Квадир оказался прав. Сотовые телефоны проследовали по экспоненциальной кривой цены-производительности, и компания Grameenphone изменила жизнь в Бангладеш. К 2006 году шестьдесят миллионов людей имело доступ к мобильному телефону, и эти технологии добавили 650 млн долларов в ВВП Бангладеш. Другие компании заполнили ниши в других странах. В Индии к 2010 году каждый месяц появлялись новые 15 миллионов пользователей мобильной связи. К началу 2011 года более 50 % жителей Земли имели средства мобильной связи. Именно подобные технологии преобразуют «нижние миллиарды» в «восходящие миллиарды». «Мы дали людям в руки мощные компьютеры, – объясняет Квадир, – в которые они проникли с помощью голосовой коммуникации». В результате в течение следующих нескольких десятилетий эти устройства потенциально способны полностью изменить мир.
Мы уже видим, как это работает в банковском деле. В развивающихся странах 2,7 миллиарда людей не имеет доступа к финансовым услугам, и на пути к изменениям стоят серьезные препятствия. В Танзании, например, менее 5 % населения имеет банковские счета. В Эфиопии на каждые 100 тысяч человек есть только один банк. В Уганде (данные 2005 года), где живет 27 миллионов человек, есть только 100 банкоматов. Открытие банковского счета в Камеруне стоит 700 долларов – больше, чем большинство жителей страны зарабатывает за год, – а в Свазиленде женщина может открыть счет только с согласия отца, брата или мужа. А теперь возьмем мобильные банковские услуги. Предоставление мировой бедноте доступа к виртуальным банковским счетам, доступным через мобильные устройства, оказывает серьезное влияние на качество жизни и уменьшение уровня бедности. Система мобильного банка позволяет людям проверять свой баланс, платить по счетам, получать зарплату и посылать деньги домой, не тратя при этом огромные деньги на банковские переводы. Также это позволяет им не рисковать жизнью и безопасностью, что неизбежно бывает, когда люди носят с собой наличные деньги. В Кении, где многие люди работают вдалеке от дома, рабочие часто пропадают на три-четыре дня после получения зарплаты – столько времени у них занимает доставка денег в их семьи. Поэтому возможность пересылать деньги беспроводным способом экономит им огромное количество времени.

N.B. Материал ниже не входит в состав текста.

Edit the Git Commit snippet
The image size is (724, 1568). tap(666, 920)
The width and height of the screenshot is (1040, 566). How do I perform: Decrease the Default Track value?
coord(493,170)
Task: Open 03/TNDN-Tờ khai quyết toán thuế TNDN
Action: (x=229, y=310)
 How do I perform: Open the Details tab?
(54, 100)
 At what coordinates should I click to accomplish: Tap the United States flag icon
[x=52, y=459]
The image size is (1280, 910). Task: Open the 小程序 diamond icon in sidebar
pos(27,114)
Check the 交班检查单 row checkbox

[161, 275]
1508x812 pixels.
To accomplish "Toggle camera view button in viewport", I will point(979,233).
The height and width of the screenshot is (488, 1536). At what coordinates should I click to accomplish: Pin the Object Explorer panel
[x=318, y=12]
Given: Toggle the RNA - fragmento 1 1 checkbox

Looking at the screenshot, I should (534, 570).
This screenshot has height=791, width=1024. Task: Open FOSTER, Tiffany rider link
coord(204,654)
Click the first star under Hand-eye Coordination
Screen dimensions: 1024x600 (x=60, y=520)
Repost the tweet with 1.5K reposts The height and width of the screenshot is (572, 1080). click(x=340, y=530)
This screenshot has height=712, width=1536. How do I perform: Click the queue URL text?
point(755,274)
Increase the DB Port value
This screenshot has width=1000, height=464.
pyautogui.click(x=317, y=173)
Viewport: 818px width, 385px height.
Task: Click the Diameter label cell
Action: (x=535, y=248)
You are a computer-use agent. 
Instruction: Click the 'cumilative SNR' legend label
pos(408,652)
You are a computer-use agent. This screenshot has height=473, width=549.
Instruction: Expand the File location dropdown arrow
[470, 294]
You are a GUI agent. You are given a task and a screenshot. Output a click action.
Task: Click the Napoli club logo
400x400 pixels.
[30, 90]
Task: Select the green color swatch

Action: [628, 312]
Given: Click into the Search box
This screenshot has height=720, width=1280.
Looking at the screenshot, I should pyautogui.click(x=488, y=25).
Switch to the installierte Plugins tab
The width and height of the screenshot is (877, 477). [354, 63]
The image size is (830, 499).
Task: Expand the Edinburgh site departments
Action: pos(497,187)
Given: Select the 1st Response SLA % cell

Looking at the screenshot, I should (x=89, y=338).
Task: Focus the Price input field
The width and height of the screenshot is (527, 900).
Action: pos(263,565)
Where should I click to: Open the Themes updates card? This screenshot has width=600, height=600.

По всем этим причинам мобильные банковские системы испытывают в течение последних лет экспоненциальный рост. Кенийская сеть M-PESA, запущенная в 2007 году телекоммуникационной компанией Safaricom, за первый месяц набрала 20 тысяч клиентов. Через четыре месяца их было 150 тысяч, через четыре года – 13 миллионов. Рынок мобильных платежей, вообще не существовавший в 2007 году, в 2011-м уже представлял собой 16-миллиардную индустрию, причем аналитики предсказывают, что он вырастет еще на 68 % к 2014 году. И это дает большие преимущества. По данным Economist, за последние пять лет доходы кенийских семей, подключенных к M-PESA, выросли на 5-30 %.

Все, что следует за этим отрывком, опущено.